(What needs to be done): Could you return the data below exactly as it appears?

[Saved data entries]
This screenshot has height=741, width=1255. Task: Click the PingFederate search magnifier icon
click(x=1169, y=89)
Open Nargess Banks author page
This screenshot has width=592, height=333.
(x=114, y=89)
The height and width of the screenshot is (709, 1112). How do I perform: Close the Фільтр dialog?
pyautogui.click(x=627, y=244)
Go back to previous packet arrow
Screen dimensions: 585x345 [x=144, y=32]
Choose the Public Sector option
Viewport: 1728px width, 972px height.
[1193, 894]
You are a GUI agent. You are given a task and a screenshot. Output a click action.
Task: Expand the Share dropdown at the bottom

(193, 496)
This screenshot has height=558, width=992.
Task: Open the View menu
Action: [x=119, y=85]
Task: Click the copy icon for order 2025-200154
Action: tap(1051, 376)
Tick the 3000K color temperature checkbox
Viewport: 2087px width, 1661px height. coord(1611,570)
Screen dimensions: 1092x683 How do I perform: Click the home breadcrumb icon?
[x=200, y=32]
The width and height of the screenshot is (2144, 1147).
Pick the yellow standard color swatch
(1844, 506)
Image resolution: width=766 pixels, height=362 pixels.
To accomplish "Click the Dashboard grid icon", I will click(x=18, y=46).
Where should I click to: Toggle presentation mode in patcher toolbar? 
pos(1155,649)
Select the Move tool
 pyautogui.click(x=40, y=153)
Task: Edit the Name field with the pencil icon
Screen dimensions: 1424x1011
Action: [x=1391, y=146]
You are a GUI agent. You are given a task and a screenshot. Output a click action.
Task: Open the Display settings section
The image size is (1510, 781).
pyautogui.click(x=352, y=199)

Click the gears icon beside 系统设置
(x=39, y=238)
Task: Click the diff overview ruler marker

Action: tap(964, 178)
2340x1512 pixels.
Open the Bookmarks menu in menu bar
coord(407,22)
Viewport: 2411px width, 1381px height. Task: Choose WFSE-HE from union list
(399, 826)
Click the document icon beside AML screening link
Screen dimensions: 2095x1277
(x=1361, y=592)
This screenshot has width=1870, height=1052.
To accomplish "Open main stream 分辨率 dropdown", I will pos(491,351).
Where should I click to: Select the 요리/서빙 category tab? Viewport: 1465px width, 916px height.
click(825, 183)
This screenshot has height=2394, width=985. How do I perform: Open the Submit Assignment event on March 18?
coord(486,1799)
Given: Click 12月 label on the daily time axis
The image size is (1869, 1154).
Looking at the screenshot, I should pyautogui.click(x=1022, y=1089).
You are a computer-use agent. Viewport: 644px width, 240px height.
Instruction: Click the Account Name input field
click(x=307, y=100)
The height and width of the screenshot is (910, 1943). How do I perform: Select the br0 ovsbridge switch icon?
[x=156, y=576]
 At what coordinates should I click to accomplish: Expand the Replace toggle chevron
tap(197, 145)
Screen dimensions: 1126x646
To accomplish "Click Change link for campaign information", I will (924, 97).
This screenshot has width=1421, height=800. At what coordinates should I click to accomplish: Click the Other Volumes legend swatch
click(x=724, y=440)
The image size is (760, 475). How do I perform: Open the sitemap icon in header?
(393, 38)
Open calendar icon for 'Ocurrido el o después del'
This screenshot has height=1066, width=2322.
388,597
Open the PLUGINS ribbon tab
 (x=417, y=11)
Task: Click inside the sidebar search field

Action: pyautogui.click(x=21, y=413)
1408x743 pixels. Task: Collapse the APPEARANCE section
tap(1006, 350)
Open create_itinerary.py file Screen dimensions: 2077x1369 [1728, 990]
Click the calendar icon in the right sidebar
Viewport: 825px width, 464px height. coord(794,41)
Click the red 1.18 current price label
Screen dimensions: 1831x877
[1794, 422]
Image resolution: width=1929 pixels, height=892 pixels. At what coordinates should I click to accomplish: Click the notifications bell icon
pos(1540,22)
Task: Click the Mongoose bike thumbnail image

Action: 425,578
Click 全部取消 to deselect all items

(Written answer):
This screenshot has height=741, width=1255. Task: Click the PingFederate search magnifier icon
click(x=1169, y=89)
Open Nargess Banks author page
This screenshot has width=592, height=333.
(x=114, y=89)
The height and width of the screenshot is (709, 1112). How do I perform: Close the Фільтр dialog?
pyautogui.click(x=627, y=244)
Go back to previous packet arrow
Screen dimensions: 585x345 [x=144, y=32]
Choose the Public Sector option
Viewport: 1728px width, 972px height.
[1193, 894]
You are a GUI agent. You are given a task and a screenshot. Output a click action.
Task: Expand the Share dropdown at the bottom

(193, 496)
This screenshot has height=558, width=992.
Task: Open the View menu
Action: [x=119, y=85]
Task: Click the copy icon for order 2025-200154
Action: tap(1051, 376)
Tick the 3000K color temperature checkbox
Viewport: 2087px width, 1661px height. coord(1611,570)
Screen dimensions: 1092x683 How do I perform: Click the home breadcrumb icon?
[x=200, y=32]
The width and height of the screenshot is (2144, 1147).
Pick the yellow standard color swatch
(1844, 506)
Image resolution: width=766 pixels, height=362 pixels.
To accomplish "Click the Dashboard grid icon", I will click(x=18, y=46).
Where should I click to: Toggle presentation mode in patcher toolbar? 
pos(1155,649)
Select the Move tool
 pyautogui.click(x=40, y=153)
Task: Edit the Name field with the pencil icon
Screen dimensions: 1424x1011
Action: [x=1391, y=146]
You are a GUI agent. You are given a task and a screenshot. Output a click action.
Task: Open the Display settings section
The image size is (1510, 781).
pyautogui.click(x=352, y=199)

Click the gears icon beside 系统设置
(x=39, y=238)
Task: Click the diff overview ruler marker

Action: tap(964, 178)
2340x1512 pixels.
Open the Bookmarks menu in menu bar
coord(407,22)
Viewport: 2411px width, 1381px height. Task: Choose WFSE-HE from union list
(399, 826)
Click the document icon beside AML screening link
Screen dimensions: 2095x1277
(x=1361, y=592)
This screenshot has width=1870, height=1052.
To accomplish "Open main stream 分辨率 dropdown", I will pos(491,351).
Where should I click to: Select the 요리/서빙 category tab? Viewport: 1465px width, 916px height.
click(825, 183)
This screenshot has height=2394, width=985. How do I perform: Open the Submit Assignment event on March 18?
coord(486,1799)
Given: Click 12月 label on the daily time axis
The image size is (1869, 1154).
Looking at the screenshot, I should pyautogui.click(x=1022, y=1089).
You are a computer-use agent. Viewport: 644px width, 240px height.
Instruction: Click the Account Name input field
click(x=307, y=100)
The height and width of the screenshot is (910, 1943). How do I perform: Select the br0 ovsbridge switch icon?
[x=156, y=576]
 At what coordinates should I click to accomplish: Expand the Replace toggle chevron
tap(197, 145)
Screen dimensions: 1126x646
To accomplish "Click Change link for campaign information", I will (924, 97).
This screenshot has width=1421, height=800. At what coordinates should I click to accomplish: Click the Other Volumes legend swatch
click(x=724, y=440)
The image size is (760, 475). How do I perform: Open the sitemap icon in header?
(393, 38)
Open calendar icon for 'Ocurrido el o después del'
This screenshot has height=1066, width=2322.
388,597
Open the PLUGINS ribbon tab
 (x=417, y=11)
Task: Click inside the sidebar search field

Action: pyautogui.click(x=21, y=413)
1408x743 pixels. Task: Collapse the APPEARANCE section
tap(1006, 350)
Open create_itinerary.py file Screen dimensions: 2077x1369 [1728, 990]
Click the calendar icon in the right sidebar
Viewport: 825px width, 464px height. coord(794,41)
Click the red 1.18 current price label
Screen dimensions: 1831x877
[1794, 422]
Image resolution: width=1929 pixels, height=892 pixels. At what coordinates should I click to accomplish: Click the notifications bell icon
pos(1540,22)
Task: Click the Mongoose bike thumbnail image

Action: 425,578
Click 全部取消 to deselect all items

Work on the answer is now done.